Chlamydia infection rates are highest in sexually active men and women < 25 years of age, highlighting the importance of recognising those in this age range as a ‘risk group'. The draft National Institute for Health and Clinical Excellence (NICE) guidelines omitted this group. The epidemiology of each STI, including HIV, is distinctly different, and it is important for practitioners to be able to distinguish between the different risk factors associated with these infections.
The recently issued NICE guidelines provide guidance and support to health care professionals who will deliver the NCSP but the guidelines appeared to focus exclusively on consultations in which patients are seeking care for an issue related to sexual health, such as requests for contraception or reporting of perceived STI risk. Health professionals reading the NICE guidelines should be aware that limiting the offer of screening only to such attendances would potentially disadvantage the NCSP.
As an opportunistic screening intervention, the NCSP is organised to capitalise on tunities to screen those aged <25 years when they attend healthcare and other non‐clinical venues for any reason. Coordination at local level will target asymptomatic individuals who are sexually active, but who may not otherwise seek a test. The success of this approach partly depends on minimal practitioner involvement where time is limited. ‘Instant' screening offers are particularly relevant for venues where NCSP test kits are distributed outside of formal clinical consultations. Clear information, and care and referral pathways enable access to appropriate interventions as necessary.

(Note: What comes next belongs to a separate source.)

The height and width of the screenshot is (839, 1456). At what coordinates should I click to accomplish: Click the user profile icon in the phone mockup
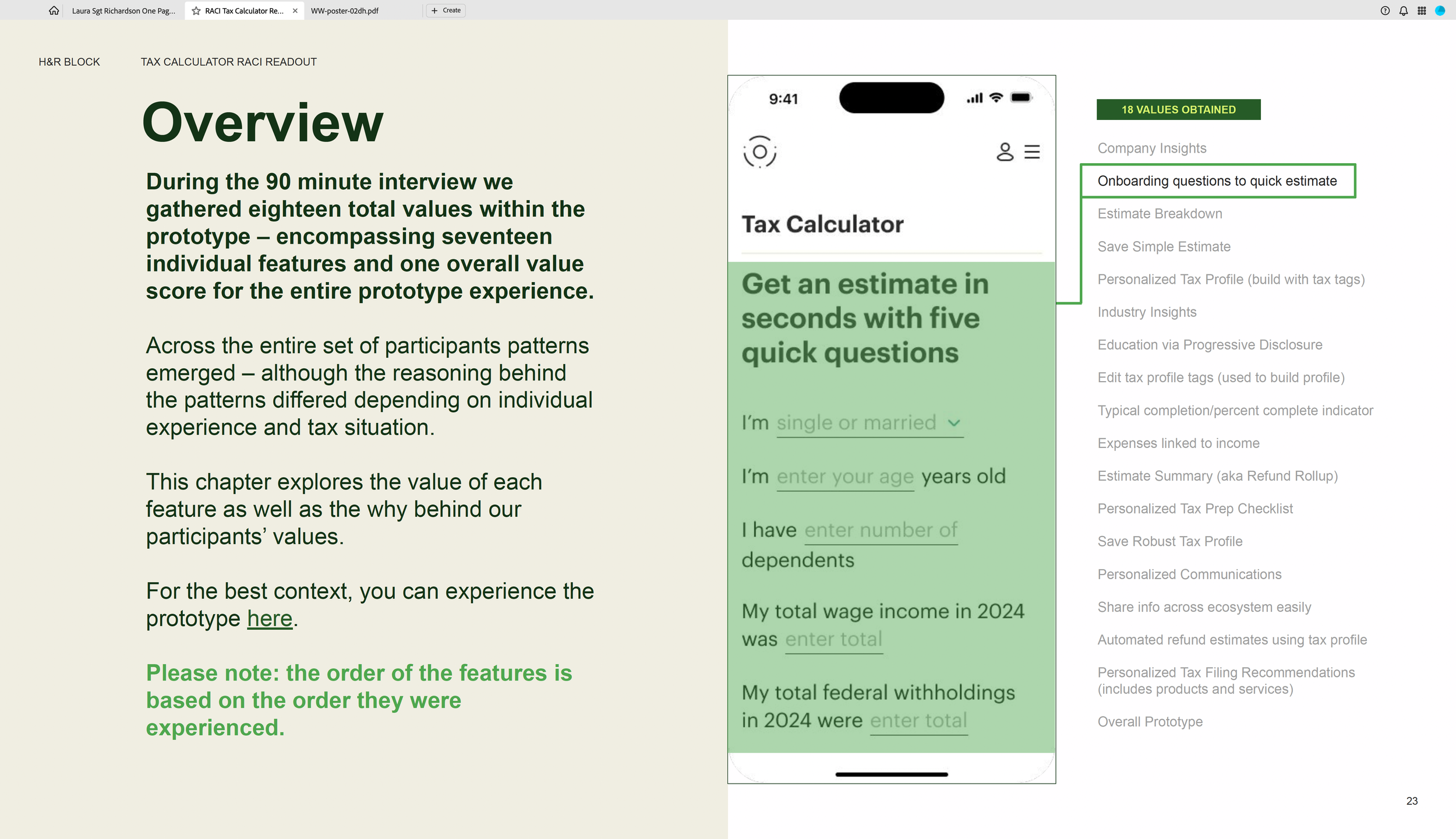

An expectation that all individuals will have extended face‐to‐face sexual health promotion interviews prior to screening may seriously impair uptake of chlamydia screening. Formal sexual health interventions may not always be undertaken at the point at which screening is offered. Instead, more structured interventions may be used once test results are available.
It is hoped the NICE guidance will help foster the development of sexual health services across a range of health care and non‐healthcare settings. It is crucial that the guidelines are able to contribute to enhancing, not compromising, the performance of the NCSP.